Onshore stocks fall in China amid escalating trade tensions with US

Source Cryptopolitan

Stocks faltered in China on Friday on low investor sentiment due to trade uncertainty following a lack of progress between Beijing and Washington on the tariff talks.

The US President Donald Trump revealed on Thursday that they were engaged in trade talks with China, but did not give evidence of any progress. Additionally, the Trump administration has shaken up trade waters with another announcement to introduce new fees on Chinese vessels, escalating the geopolitical tensions between the two.

US measures touch markets in China in ‘a difficult spot’

According to local reports, the US’ move is also further clouding the growth outlook.

While the US could strain the Chinese logistics industry, it is also hurting the markets in many ways. Stocks tumbled on Friday with the Shanghai Composite Index closing 0.1% lower as it reversed the weekly gains to 1.2%.
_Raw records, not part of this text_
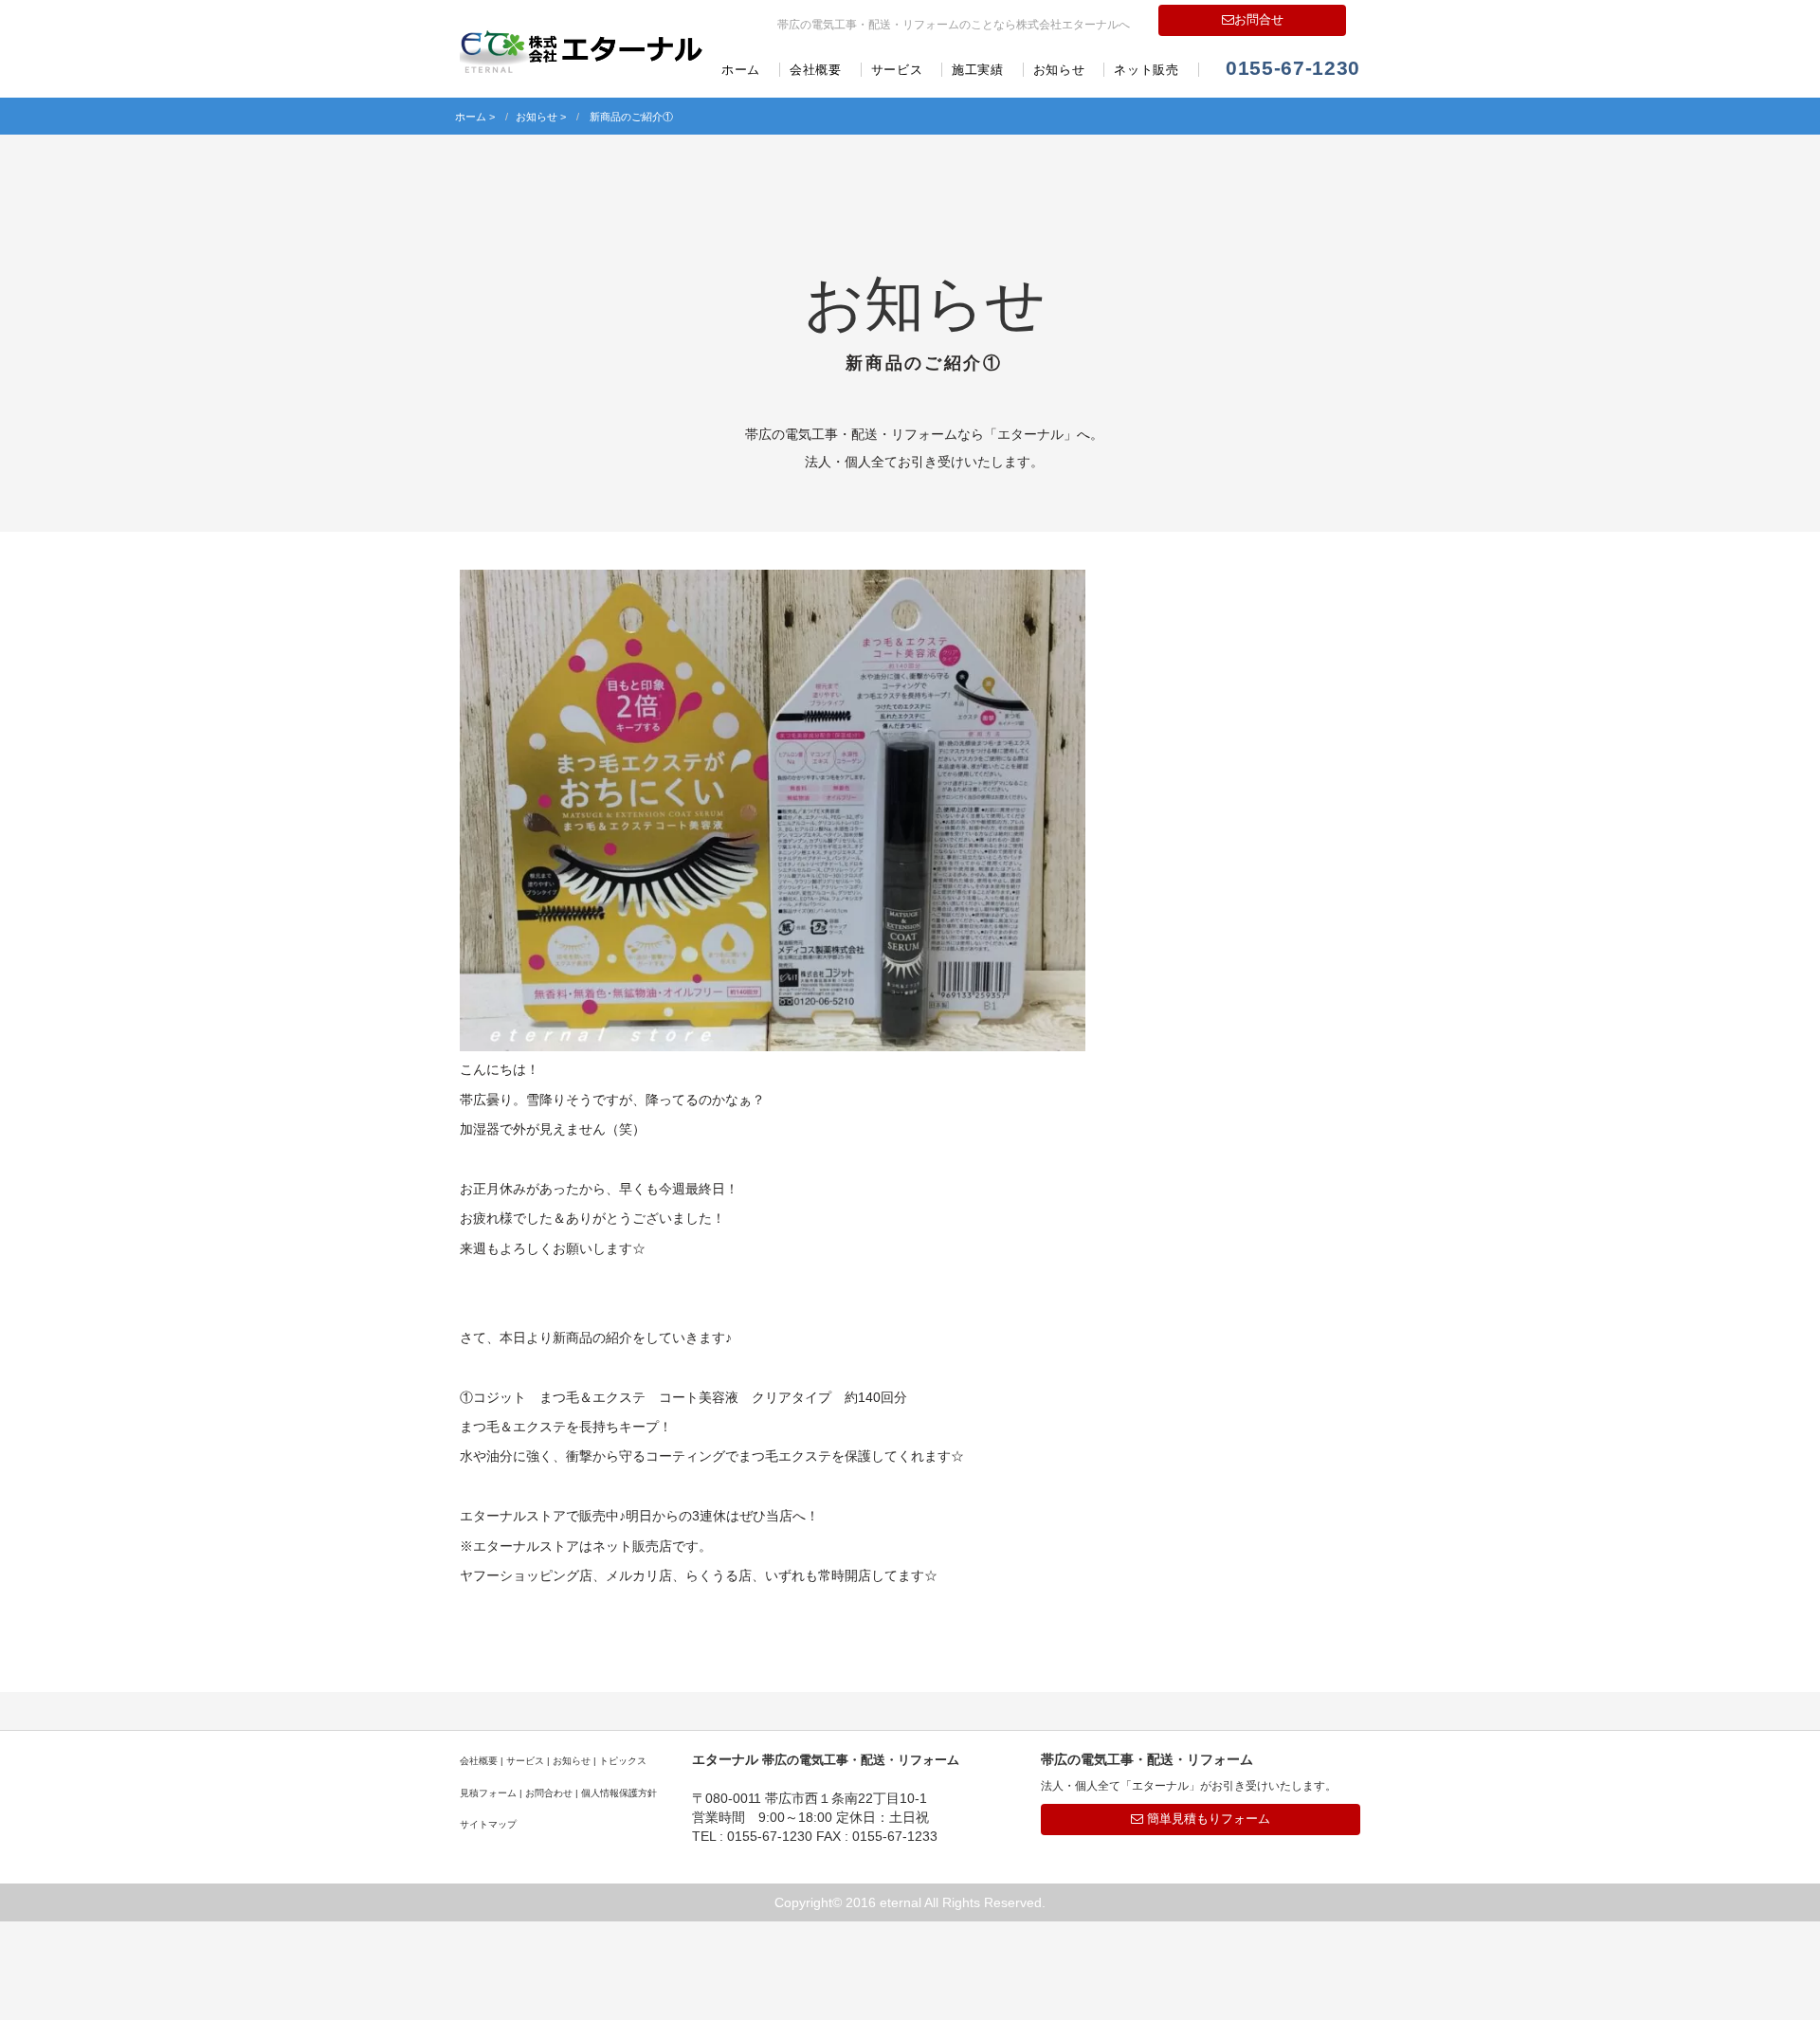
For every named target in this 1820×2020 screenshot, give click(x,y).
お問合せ (1258, 19)
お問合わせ (549, 1793)
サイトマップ (488, 1824)
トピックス (622, 1761)
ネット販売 (1146, 70)
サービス (897, 70)
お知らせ (1059, 70)
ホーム (740, 70)
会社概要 (816, 70)
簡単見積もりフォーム (1206, 1818)
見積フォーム (488, 1793)
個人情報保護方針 (619, 1793)
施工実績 (978, 70)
The CSI 300 was little changed while Hong Kong’s market was closed for a public holiday on Friday.

According to SCMP, most of the country’s biggest companies traded lower on Friday, with liquor maker Moutai, slowing by 0.3% to 1,565.94 yuan. Coal producer China Shenhua Energy went down 0.2% to 39.20 yuan while electric vehicle manufacturer BYD let up by 1.1% to 346 yuan.

Zhejiang Dingli Machinery saw its stock fall 8.6% after it reported a 13% decline in net profit last year, despite a 24% boost in operating income. In the meantime, Shaanxi Energy Investment suffered a 29% drop in its Q1 profits, further highlighting the ongoing challenges in the energy sector.

Volatility in China to send ripples across global markets

To worsen an already shaky relationship between the two countries, the US Trade Representative’s Office announced that Chinese-owned or Chinese-built ships will now be required to pay fees for docking at US ports. Charges are also expected to increase based on the vessel’s size and cargo.

According to the SCMP, a second phase which is due to take effect in three years, will gradually limit the amount of liquefied natural gas (LNG) that foreign vessels can transport. The increasingly tough rules are phased in to boost American shipbuilding. And while the two powerhouses fight, industries across the globe, including manufacturing and energy, brace themselves for the potential impacts, which will most likely result in reshaped trade alliances and market strategies.

The effects are already being felt on stock markets.

“Confrontation is still the main theme of China-US trade war and there’ll be lots of back and forth,” said Dongxing Securities analyst Lin Yang. “External factors still constitute the biggest uncertainty facing the market. The market is likely to trade sideways until the dust settles.”

According to Finimize, the new port fees could worsen the volatility in Chinese logistics and trade stocks, sending waves across global markets. Investors are also closely watching the trade developments, weighing their effects on shipping costs and supply chain dynamics.

As for Chinese stocks, they have been resilient even after the US rolled out tariffs on global trading partners this month. According to SCMP, several state-backed investment banks have intervened in the market to prop up stocks.

Meanwhile, expectations are that China will introduce more forceful stimulus measures to boost domestic demand and offset the negative impact of the 145% tariff imposed by the US.

Elsewhere, in Asia-Pacific, Nikkei 225 in Japan rose by 1% while South Korea’s Kospi added 0.5%. In Australia, markets were closed for a public holiday.